_Stored data_
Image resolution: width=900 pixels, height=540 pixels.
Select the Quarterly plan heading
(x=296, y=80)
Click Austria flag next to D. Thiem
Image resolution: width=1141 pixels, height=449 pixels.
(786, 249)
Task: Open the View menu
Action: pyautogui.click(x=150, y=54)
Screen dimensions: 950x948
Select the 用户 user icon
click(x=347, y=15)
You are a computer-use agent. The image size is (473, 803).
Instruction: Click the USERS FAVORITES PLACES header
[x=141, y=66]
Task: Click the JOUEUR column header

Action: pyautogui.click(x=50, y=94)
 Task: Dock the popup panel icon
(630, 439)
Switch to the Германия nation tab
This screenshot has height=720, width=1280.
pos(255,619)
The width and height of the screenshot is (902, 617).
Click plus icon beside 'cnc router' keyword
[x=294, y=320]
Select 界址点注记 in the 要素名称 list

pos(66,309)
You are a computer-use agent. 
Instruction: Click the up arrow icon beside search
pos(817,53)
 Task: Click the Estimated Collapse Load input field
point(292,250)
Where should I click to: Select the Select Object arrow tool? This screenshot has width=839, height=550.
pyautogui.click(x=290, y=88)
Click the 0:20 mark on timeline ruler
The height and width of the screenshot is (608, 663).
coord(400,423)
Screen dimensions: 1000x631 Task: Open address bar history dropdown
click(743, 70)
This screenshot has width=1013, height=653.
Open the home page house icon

_What the exercise asks_
Copy out exactly the lines running from the line with "Task: Click the Estimated" to the end of the records, inclusive.

_Answer_
 Task: Click the Estimated Collapse Load input field
point(292,250)
Where should I click to: Select the Select Object arrow tool? This screenshot has width=839, height=550.
pyautogui.click(x=290, y=88)
Click the 0:20 mark on timeline ruler
The height and width of the screenshot is (608, 663).
coord(400,423)
Screen dimensions: 1000x631 Task: Open address bar history dropdown
click(743, 70)
This screenshot has width=1013, height=653.
Open the home page house icon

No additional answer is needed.